A convincing presentation of the facts

3:50 AM  
Anonymous Anonymous said...

Pinker's "instinct" does nothing for me.

9:38 PM  
Blogger Greg said...

You say he was parasitic of Chomsky's ideas. If we regard this criticism as valid, than all scientists who did not found their science are guilty as well. "If I have seen further it is by standing on the shoulders of giants." You criticize the distinction between an "innate" ability and one bequeathed by natural selection as flimsy. He saw a giant gaping hole in a theory of importance to his field, and he filled it. I see nothing risible there. Finally, ho is it biased to show statistics by percentage rather than total. He was talking about two discrete groups of people, one of which outnumbers the other by several orders of magnitude. Comparing the totals of anything from each would yield absolutely meaningless data. The conclusion you suggest would be the proper one would be like saying that Americans are more fertile than Canadians because they produce a greater number of babies, whilst ignoring the fact that the population of Canada is only slightly larger than that of California.

12:45 AM  
Blogger John Wallen said...

Most of what you say has been covered in the comments on TED (see later post on this board)

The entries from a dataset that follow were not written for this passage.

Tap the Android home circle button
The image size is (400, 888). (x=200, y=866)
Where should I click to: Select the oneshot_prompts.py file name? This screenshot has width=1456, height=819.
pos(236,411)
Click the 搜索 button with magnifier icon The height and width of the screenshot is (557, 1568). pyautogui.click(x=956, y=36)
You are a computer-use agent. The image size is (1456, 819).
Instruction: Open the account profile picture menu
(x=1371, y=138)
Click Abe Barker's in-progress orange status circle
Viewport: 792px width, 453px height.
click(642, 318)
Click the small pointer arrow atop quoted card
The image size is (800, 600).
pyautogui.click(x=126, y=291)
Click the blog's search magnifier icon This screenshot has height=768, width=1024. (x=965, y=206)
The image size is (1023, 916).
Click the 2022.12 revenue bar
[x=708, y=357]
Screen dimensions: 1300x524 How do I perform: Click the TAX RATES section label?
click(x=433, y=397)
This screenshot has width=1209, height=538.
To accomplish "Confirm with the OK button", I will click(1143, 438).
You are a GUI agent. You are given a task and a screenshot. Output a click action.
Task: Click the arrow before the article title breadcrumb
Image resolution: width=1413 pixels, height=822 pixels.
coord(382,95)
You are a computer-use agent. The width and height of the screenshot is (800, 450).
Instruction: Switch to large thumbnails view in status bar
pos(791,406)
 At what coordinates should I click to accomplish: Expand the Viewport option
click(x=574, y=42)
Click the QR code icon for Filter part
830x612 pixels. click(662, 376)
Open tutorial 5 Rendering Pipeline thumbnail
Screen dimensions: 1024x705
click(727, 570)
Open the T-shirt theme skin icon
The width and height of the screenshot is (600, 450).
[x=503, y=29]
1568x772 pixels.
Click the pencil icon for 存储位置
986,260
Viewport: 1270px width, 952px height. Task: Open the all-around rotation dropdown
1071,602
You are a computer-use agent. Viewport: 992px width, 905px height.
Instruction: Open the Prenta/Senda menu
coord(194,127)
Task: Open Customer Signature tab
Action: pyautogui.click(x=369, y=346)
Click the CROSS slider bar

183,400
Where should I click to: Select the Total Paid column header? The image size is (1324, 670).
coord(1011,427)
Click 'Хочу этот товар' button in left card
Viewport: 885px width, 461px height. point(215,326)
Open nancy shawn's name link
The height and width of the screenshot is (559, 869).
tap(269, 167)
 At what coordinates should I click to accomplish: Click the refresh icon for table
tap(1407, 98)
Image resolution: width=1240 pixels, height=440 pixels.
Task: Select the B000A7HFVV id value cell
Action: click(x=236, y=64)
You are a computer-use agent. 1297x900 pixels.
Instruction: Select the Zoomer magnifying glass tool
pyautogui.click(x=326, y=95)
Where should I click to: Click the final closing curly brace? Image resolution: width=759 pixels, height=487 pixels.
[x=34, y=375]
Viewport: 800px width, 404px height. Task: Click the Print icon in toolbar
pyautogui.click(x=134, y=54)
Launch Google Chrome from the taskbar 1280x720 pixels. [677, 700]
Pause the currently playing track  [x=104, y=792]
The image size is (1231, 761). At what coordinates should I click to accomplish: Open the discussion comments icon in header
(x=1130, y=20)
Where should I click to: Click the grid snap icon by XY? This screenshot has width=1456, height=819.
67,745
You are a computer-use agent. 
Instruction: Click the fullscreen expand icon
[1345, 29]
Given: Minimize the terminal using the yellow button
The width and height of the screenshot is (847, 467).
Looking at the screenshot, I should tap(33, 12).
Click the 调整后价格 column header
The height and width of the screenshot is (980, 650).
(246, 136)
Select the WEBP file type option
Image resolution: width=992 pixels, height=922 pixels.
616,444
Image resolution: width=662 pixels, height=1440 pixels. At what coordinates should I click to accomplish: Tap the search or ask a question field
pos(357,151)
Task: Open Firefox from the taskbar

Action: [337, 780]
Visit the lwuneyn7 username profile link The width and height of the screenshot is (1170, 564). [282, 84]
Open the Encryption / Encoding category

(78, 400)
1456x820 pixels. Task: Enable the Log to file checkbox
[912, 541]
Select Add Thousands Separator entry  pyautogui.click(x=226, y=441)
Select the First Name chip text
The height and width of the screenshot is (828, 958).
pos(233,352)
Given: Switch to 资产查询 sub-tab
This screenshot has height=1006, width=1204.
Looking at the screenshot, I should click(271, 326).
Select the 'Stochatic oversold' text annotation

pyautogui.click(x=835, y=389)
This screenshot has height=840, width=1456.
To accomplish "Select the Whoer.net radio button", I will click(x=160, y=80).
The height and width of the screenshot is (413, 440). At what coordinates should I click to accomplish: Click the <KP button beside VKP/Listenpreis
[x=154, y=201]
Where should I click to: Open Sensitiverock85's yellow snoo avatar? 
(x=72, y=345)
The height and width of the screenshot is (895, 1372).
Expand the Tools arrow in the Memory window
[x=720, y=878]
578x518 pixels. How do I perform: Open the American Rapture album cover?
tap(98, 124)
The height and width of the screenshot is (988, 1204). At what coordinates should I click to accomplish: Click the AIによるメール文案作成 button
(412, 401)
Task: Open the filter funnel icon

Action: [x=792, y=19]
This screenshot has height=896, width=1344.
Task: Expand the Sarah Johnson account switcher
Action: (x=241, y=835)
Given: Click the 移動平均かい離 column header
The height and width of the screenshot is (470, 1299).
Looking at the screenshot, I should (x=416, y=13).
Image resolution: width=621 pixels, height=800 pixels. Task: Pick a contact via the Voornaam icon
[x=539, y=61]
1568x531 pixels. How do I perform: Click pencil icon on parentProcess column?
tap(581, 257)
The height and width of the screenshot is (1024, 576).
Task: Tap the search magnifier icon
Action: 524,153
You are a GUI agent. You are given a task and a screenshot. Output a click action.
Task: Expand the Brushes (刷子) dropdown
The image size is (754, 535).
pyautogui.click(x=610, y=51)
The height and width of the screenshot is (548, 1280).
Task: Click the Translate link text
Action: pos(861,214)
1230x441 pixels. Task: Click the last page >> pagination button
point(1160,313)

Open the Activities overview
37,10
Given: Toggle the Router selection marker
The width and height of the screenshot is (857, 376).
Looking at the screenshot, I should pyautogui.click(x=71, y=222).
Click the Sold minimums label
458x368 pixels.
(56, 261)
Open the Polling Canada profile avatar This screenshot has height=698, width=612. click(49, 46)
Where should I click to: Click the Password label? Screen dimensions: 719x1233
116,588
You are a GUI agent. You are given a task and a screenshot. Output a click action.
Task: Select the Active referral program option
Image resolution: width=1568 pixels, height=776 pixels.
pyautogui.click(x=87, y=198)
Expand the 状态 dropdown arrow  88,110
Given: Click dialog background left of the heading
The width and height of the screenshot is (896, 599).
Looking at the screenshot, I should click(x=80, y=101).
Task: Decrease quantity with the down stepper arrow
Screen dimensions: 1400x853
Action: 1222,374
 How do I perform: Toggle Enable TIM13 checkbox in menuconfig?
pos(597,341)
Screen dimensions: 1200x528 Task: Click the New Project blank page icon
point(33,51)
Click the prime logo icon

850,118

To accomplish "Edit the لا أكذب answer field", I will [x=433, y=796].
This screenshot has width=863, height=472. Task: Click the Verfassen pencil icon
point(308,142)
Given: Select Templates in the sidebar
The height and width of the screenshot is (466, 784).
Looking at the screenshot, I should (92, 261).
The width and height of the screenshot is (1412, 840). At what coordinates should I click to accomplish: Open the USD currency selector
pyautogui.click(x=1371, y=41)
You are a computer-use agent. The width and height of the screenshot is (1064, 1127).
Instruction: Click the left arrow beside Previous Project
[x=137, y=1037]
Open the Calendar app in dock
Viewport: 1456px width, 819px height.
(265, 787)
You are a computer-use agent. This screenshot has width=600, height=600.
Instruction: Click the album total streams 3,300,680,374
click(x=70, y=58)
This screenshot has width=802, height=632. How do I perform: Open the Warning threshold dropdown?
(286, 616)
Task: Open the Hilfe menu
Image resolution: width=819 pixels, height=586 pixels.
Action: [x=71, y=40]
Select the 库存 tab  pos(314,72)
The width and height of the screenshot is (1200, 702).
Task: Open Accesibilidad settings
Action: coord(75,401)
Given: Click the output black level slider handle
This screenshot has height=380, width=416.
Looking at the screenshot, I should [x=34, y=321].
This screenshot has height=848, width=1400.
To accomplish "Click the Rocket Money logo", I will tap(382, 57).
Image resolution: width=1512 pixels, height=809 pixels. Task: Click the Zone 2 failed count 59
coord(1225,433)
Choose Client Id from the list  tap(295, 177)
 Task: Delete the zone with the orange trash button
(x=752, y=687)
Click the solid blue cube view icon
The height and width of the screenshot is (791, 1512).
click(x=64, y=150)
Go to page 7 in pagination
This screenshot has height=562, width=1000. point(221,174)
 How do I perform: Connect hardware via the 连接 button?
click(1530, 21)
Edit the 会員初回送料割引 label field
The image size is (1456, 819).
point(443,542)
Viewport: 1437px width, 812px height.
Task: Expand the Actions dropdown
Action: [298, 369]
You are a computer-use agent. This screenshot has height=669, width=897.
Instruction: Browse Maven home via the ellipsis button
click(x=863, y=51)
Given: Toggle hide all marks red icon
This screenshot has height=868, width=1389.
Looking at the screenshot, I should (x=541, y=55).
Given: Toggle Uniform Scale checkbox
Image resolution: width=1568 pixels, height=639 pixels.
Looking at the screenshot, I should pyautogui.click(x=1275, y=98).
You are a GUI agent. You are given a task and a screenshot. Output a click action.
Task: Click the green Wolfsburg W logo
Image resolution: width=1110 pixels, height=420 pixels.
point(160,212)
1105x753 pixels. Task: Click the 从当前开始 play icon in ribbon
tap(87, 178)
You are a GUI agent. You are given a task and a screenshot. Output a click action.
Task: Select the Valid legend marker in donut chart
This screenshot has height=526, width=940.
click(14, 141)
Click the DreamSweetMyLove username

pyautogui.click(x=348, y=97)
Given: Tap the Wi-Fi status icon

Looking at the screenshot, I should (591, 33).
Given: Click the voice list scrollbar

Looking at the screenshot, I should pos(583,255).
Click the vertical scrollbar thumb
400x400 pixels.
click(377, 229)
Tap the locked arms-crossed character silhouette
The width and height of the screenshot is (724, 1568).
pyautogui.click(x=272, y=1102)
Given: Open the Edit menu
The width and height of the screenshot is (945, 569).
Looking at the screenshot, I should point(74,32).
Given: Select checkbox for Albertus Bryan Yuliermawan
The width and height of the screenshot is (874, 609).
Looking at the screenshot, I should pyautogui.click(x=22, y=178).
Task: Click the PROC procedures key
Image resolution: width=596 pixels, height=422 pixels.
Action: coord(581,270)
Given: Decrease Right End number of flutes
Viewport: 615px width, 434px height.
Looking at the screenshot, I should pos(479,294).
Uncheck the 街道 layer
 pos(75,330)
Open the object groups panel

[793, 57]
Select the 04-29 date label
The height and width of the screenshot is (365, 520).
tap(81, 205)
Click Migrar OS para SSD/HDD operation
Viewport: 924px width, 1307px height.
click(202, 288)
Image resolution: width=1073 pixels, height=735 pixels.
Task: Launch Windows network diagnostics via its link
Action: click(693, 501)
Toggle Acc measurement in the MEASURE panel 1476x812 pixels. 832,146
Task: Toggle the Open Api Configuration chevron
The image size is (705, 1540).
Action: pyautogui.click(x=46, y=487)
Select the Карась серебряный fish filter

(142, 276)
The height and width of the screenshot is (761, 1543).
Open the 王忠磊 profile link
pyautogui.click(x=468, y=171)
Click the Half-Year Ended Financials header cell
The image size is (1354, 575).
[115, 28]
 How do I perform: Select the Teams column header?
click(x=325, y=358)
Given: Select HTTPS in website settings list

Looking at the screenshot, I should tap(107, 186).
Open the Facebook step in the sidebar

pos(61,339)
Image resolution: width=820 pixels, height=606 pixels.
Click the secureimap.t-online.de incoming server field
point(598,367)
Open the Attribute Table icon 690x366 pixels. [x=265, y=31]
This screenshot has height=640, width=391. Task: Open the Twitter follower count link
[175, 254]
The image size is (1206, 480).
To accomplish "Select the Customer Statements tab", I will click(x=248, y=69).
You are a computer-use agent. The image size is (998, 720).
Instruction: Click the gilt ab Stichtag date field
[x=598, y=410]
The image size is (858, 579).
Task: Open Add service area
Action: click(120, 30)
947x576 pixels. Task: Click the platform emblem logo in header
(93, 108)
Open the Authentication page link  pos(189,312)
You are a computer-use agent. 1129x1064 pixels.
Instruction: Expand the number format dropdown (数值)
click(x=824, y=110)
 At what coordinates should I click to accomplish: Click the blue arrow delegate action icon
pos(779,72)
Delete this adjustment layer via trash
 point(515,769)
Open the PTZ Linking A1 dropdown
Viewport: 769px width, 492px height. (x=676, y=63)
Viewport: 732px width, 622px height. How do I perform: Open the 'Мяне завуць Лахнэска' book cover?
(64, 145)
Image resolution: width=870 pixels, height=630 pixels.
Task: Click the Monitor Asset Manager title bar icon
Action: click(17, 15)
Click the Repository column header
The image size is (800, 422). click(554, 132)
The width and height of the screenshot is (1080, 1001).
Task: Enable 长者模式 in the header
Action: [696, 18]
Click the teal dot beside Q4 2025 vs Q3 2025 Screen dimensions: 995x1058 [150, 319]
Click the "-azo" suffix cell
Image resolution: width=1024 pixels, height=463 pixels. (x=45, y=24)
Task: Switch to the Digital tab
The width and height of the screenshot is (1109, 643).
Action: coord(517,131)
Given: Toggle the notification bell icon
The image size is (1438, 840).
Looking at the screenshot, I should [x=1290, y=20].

All I would say here, is that it seems to me most evolutionary psychologists and their supporters seem to believe they have some special grasp on reality that the rest of us lack. I don't think Chomsky, Wittgenstein, Foucault would call themselves evolutionary psychologists, but they have nevertheless made great contributions to human knowledge. Is Pinker and his ilk even in the same league?

2:24 AM  
Blogger Greg said...

Whether they are arrogant or not (I don't really know, my experience is pretty limited) is immaterial. They're scientists; in the end, only their ideas matter. Which brings me to my next point, that is doesn't matter what Chomsky, Wittgenstein, or Foucault would call themselves, or whether Pinker is worthy of their legacy. To paraphrase Einstein( I think): Individual Scientists don't matter; the world would still have had calculus, without Leibniz or Newton, but without Beethoven there can be no Moonlight Sonata. I think he used some other work, and through in Mozart as a bonus, but you get the gist. The truth will come out eventually, and in the grand scheme, it is of little consequence who finds it first.